DOD and OMB agreed with GAO recommendations to set milestones in order to carry out the unimplemented laws in as timely a manner as possible, with the watchdog stressing the need for expediency in their action. 

“Without DOD and the Office of Management and Budget’s [OFPP] establishing milestones for completing the necessary and legally required steps to ensure these laws are implemented as expeditiously as possible, acquisition officials will continue to lack the knowledge that could help protect U.S. national security when awarding contracts to consultants,” the authors of the GAO report wrote. 

With respect to the two contracting conflict of interest laws that have been implemented, government officials told GAO that they are not aware of any foreign influence risks that have been identified as a result of their applications.  

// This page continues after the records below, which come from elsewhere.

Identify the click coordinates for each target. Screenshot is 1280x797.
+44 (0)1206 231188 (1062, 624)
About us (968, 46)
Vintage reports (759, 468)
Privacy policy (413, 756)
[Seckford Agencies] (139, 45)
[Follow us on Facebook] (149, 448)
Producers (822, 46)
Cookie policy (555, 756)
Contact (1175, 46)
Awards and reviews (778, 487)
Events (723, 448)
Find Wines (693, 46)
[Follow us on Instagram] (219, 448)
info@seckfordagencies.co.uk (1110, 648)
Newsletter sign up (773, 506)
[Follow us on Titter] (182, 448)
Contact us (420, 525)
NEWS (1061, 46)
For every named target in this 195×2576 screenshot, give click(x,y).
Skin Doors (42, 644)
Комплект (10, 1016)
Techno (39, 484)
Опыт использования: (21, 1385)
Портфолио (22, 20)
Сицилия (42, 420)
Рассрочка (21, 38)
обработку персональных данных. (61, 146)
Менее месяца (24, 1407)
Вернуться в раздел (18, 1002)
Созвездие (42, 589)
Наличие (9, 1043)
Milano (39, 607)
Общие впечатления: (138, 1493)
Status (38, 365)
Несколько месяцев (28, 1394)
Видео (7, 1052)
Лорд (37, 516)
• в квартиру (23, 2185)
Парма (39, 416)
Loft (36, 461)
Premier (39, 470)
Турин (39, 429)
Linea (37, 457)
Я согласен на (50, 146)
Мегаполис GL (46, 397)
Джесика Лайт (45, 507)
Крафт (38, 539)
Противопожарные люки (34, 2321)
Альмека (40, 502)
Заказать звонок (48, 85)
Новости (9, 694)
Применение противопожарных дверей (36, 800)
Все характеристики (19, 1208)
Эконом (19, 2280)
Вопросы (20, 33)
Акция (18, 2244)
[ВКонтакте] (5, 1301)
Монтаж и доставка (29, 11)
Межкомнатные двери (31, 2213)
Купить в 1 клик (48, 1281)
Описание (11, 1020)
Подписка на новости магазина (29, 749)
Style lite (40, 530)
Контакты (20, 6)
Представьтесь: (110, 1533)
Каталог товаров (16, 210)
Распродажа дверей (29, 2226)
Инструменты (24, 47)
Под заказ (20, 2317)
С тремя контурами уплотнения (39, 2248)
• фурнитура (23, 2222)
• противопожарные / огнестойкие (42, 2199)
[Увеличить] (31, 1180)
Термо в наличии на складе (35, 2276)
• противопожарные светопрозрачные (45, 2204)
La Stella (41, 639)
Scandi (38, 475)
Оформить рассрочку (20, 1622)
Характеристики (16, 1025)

DOD enacted a provision in the fiscal 2022 NDAA requiring contractors to disclose whether they have employees who will work in China on contracts worth more than $5 million, and agencies like DOD and the Homeland Security Department have implemented a 2022 law mandating a risk-based approach when assessing small businesses seeking certain research and technology awards. 

Federal agencies between fiscal years 2019 and 2023 spent more than $500 billion on contracts for consulting services. DOD and the Homeland Security Department accounted for more than half of that amount.